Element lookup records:
%%

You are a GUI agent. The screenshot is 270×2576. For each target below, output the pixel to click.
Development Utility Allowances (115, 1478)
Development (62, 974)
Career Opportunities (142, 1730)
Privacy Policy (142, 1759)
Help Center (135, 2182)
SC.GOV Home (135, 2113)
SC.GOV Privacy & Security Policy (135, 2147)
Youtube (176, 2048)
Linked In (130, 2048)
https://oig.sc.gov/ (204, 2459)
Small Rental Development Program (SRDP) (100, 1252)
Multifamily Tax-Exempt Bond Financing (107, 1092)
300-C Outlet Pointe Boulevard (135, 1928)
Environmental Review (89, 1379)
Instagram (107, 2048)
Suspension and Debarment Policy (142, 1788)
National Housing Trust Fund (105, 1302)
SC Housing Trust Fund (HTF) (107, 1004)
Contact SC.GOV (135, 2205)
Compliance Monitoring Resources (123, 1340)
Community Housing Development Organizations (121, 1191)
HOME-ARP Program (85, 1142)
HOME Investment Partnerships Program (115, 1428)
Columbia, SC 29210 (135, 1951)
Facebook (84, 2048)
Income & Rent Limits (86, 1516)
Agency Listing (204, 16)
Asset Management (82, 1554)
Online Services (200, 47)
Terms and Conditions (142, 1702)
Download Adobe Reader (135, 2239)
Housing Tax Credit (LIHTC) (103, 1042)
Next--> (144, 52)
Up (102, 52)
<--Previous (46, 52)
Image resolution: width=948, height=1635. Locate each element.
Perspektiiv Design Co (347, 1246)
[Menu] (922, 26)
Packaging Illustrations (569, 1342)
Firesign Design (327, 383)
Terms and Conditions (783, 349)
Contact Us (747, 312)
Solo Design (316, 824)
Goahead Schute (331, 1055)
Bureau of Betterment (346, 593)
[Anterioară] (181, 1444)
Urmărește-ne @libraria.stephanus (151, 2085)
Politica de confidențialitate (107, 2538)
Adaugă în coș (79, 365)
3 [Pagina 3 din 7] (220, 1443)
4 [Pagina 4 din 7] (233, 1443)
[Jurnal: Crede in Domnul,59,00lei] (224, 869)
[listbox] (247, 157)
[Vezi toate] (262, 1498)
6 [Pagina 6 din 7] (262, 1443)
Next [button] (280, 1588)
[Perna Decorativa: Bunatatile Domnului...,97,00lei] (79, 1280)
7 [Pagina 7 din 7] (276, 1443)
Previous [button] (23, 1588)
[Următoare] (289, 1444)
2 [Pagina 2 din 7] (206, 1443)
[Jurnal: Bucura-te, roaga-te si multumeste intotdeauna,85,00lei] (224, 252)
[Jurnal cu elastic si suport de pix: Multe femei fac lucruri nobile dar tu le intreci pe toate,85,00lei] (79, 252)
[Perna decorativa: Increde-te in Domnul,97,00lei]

%%

Given task —
Reproduce every one of the records above word for word, keeping each line as it stands.

Task result —
You are a GUI agent. The screenshot is 270×2576. For each target below, output the pixel to click.
Development Utility Allowances (115, 1478)
Development (62, 974)
Career Opportunities (142, 1730)
Privacy Policy (142, 1759)
Help Center (135, 2182)
SC.GOV Home (135, 2113)
SC.GOV Privacy & Security Policy (135, 2147)
Youtube (176, 2048)
Linked In (130, 2048)
https://oig.sc.gov/ (204, 2459)
Small Rental Development Program (SRDP) (100, 1252)
Multifamily Tax-Exempt Bond Financing (107, 1092)
300-C Outlet Pointe Boulevard (135, 1928)
Environmental Review (89, 1379)
Instagram (107, 2048)
Suspension and Debarment Policy (142, 1788)
National Housing Trust Fund (105, 1302)
SC Housing Trust Fund (HTF) (107, 1004)
Contact SC.GOV (135, 2205)
Compliance Monitoring Resources (123, 1340)
Community Housing Development Organizations (121, 1191)
HOME-ARP Program (85, 1142)
HOME Investment Partnerships Program (115, 1428)
Columbia, SC 29210 (135, 1951)
Facebook (84, 2048)
Income & Rent Limits (86, 1516)
Agency Listing (204, 16)
Asset Management (82, 1554)
Online Services (200, 47)
Terms and Conditions (142, 1702)
Download Adobe Reader (135, 2239)
Housing Tax Credit (LIHTC) (103, 1042)
Next--> (144, 52)
Up (102, 52)
<--Previous (46, 52)
Image resolution: width=948, height=1635. Locate each element.
Perspektiiv Design Co (347, 1246)
[Menu] (922, 26)
Packaging Illustrations (569, 1342)
Firesign Design (327, 383)
Terms and Conditions (783, 349)
Contact Us (747, 312)
Solo Design (316, 824)
Goahead Schute (331, 1055)
Bureau of Betterment (346, 593)
[Anterioară] (181, 1444)
Urmărește-ne @libraria.stephanus (151, 2085)
Politica de confidențialitate (107, 2538)
Adaugă în coș (79, 365)
3 [Pagina 3 din 7] (220, 1443)
4 [Pagina 4 din 7] (233, 1443)
[Jurnal: Crede in Domnul,59,00lei] (224, 869)
[listbox] (247, 157)
[Vezi toate] (262, 1498)
6 [Pagina 6 din 7] (262, 1443)
Next [button] (280, 1588)
[Perna Decorativa: Bunatatile Domnului...,97,00lei] (79, 1280)
7 [Pagina 7 din 7] (276, 1443)
Previous [button] (23, 1588)
[Următoare] (289, 1444)
2 [Pagina 2 din 7] (206, 1443)
[Jurnal: Bucura-te, roaga-te si multumeste intotdeauna,85,00lei] (224, 252)
[Jurnal cu elastic si suport de pix: Multe femei fac lucruri nobile dar tu le intreci pe toate,85,00lei] (79, 252)
[Perna decorativa: Increde-te in Domnul,97,00lei]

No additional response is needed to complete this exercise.